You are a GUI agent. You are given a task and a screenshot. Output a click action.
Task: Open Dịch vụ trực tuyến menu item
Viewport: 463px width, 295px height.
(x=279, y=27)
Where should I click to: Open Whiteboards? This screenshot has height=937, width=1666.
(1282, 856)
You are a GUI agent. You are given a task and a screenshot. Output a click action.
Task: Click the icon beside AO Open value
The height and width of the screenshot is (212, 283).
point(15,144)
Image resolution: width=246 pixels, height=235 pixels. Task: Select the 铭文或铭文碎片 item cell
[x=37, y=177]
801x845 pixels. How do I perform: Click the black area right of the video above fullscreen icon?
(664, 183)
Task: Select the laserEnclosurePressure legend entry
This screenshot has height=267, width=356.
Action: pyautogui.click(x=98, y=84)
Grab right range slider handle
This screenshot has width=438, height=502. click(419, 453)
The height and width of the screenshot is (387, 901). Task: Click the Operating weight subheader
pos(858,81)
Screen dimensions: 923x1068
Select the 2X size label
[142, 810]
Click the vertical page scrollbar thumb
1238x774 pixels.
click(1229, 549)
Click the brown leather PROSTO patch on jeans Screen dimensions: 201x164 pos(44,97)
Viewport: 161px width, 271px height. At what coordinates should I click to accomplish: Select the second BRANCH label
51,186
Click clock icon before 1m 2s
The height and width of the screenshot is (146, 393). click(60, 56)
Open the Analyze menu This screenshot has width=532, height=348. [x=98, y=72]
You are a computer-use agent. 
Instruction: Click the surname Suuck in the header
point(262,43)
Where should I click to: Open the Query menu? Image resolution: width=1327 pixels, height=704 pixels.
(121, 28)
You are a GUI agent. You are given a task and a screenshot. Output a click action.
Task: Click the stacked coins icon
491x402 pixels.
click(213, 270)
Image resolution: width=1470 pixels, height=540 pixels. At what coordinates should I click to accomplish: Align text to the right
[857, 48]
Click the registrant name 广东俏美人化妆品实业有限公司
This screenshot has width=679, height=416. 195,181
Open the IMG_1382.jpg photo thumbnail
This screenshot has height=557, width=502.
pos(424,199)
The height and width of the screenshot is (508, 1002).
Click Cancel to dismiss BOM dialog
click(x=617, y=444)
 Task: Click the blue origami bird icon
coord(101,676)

□ □ □

Return the listing exactly as it was given to you, with every line intact.

You are a GUI agent. You are given a task and a screenshot. Output a click action.
Task: Open Dịch vụ trực tuyến menu item
Viewport: 463px width, 295px height.
(x=279, y=27)
Where should I click to: Open Whiteboards? This screenshot has height=937, width=1666.
(1282, 856)
You are a GUI agent. You are given a task and a screenshot. Output a click action.
Task: Click the icon beside AO Open value
The height and width of the screenshot is (212, 283).
point(15,144)
Image resolution: width=246 pixels, height=235 pixels. Task: Select the 铭文或铭文碎片 item cell
[x=37, y=177]
801x845 pixels. How do I perform: Click the black area right of the video above fullscreen icon?
(664, 183)
Task: Select the laserEnclosurePressure legend entry
This screenshot has height=267, width=356.
Action: pyautogui.click(x=98, y=84)
Grab right range slider handle
This screenshot has width=438, height=502. click(419, 453)
The height and width of the screenshot is (387, 901). Task: Click the Operating weight subheader
pos(858,81)
Screen dimensions: 923x1068
Select the 2X size label
[142, 810]
Click the vertical page scrollbar thumb
1238x774 pixels.
click(1229, 549)
Click the brown leather PROSTO patch on jeans Screen dimensions: 201x164 pos(44,97)
Viewport: 161px width, 271px height. At what coordinates should I click to accomplish: Select the second BRANCH label
51,186
Click clock icon before 1m 2s
The height and width of the screenshot is (146, 393). click(60, 56)
Open the Analyze menu This screenshot has width=532, height=348. [x=98, y=72]
You are a computer-use agent. 
Instruction: Click the surname Suuck in the header
point(262,43)
Where should I click to: Open the Query menu? Image resolution: width=1327 pixels, height=704 pixels.
(121, 28)
You are a GUI agent. You are given a task and a screenshot. Output a click action.
Task: Click the stacked coins icon
491x402 pixels.
click(213, 270)
Image resolution: width=1470 pixels, height=540 pixels. At what coordinates should I click to accomplish: Align text to the right
[857, 48]
Click the registrant name 广东俏美人化妆品实业有限公司
This screenshot has width=679, height=416. 195,181
Open the IMG_1382.jpg photo thumbnail
This screenshot has height=557, width=502.
pos(424,199)
The height and width of the screenshot is (508, 1002).
Click Cancel to dismiss BOM dialog
click(x=617, y=444)
 Task: Click the blue origami bird icon
coord(101,676)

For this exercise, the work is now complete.